Yargıtay Kararı 10. Hukuk Dairesi 2018/5106 E. 2018/7494 K. 03.10.2018 T.

YARGITAY KARARI
DAİRE : 10. Hukuk Dairesi
ESAS NO : 2018/5106
KARAR NO : 2018/7494
KARAR TARİHİ : 03.10.2018

Mahkemesi :İş Mahkemesi

Dava, ödeme emrinin iptali istemine ilişkindir.
Mahkemece, ilamında belirttiği gerekçelerle davanın reddine karar verilmiştir.
Hükmün, davacı vekili tarafından temyiz edilmesi üzerine, temyiz isteğinin süresinde olduğu anlaşıldıktan ve Tetkik Hakimi … tarafından düzenlenen raporla dosyadaki kâğıtlar okunduktan sonra işin gereği düşünüldü ve aşağıdaki karar tespit edildi.

> Yapılacak Alıştırmalar
(1) Yargıtay kararında "YARGITAY KARARI" ile başlayıp "karar tespit edildi." ifadesine kadar süren bölümü, "ödeme emrinin" ifadesini "tahsil emrinin" ile değiştirerek yeniden yazın.
(2) Yargıtay kararına göre dava hangi isteme ilişkindir?
(3) Yargıtay kararını kaldığı yerden sürdürün.
Kayıtlar başka bir kaynaktan alınmıştır.

> Kayıt Listesi
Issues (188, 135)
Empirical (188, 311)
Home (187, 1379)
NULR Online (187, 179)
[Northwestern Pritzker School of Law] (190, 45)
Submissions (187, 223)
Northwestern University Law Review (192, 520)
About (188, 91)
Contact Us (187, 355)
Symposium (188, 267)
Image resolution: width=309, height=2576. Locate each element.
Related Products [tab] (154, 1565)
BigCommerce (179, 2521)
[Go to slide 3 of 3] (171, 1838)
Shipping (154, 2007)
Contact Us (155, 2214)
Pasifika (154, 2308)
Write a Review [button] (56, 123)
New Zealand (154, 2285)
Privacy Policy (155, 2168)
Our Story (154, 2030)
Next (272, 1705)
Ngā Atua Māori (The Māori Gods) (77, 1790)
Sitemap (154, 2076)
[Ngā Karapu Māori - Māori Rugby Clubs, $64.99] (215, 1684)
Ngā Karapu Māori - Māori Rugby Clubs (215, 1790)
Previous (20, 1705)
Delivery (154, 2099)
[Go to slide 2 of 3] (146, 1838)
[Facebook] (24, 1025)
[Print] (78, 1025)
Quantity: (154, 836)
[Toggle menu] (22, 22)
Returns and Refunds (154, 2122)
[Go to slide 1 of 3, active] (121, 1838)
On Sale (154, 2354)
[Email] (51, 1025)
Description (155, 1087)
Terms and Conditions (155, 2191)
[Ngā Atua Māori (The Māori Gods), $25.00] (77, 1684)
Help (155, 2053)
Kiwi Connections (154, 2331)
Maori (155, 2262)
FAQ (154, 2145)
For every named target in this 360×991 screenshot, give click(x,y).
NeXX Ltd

> Nihai Sonuçlar
(1)
YARGITAY KARARI
DAİRE : 10. Hukuk Dairesi
ESAS NO : 2018/5106
KARAR NO : 2018/7494
KARAR TARİHİ : 03.10.2018

Mahkemesi :İş Mahkemesi

Dava, tahsil emrinin iptali istemine ilişkindir.
Mahkemece, ilamında belirttiği gerekçelerle davanın reddine karar verilmiştir.
Hükmün, davacı vekili tarafından temyiz edilmesi üzerine, temyiz isteğinin süresinde olduğu anlaşıldıktan ve Tetkik Hakimi … tarafından düzenlenen raporla dosyadaki kâğıtlar okunduktan sonra işin gereği düşünüldü ve aşağıdaki karar tespit edildi.

(2) Ödeme emrinin iptali istemine.

(3)
Dava, Kurum tarafından 30.10.2014 tarihinde davalıya tebliğ edilen ödeme emirlerinin iptali istemine ilişkin olup, mahkemece, davacı tarafın ödeme emrinin kendisine tebliğinden itibaren yasal süresi olan 7 gün içerisinde itiraz etmediği ve bu süre içerisinde dava açmadığı gerekçesiyle davanın reddine karar verilmiştir.
İnceleme konusu dosya kapsamından; davacının 06.11.2014 tarihli dilekçe ile kuruma itirazda bulunduğu, ancak kurumun davacıya herhangi bir cevap vermediği, bunun üzerine davacının 24.12.2014 tarihinde dava açtığı anlaşılmaktadır.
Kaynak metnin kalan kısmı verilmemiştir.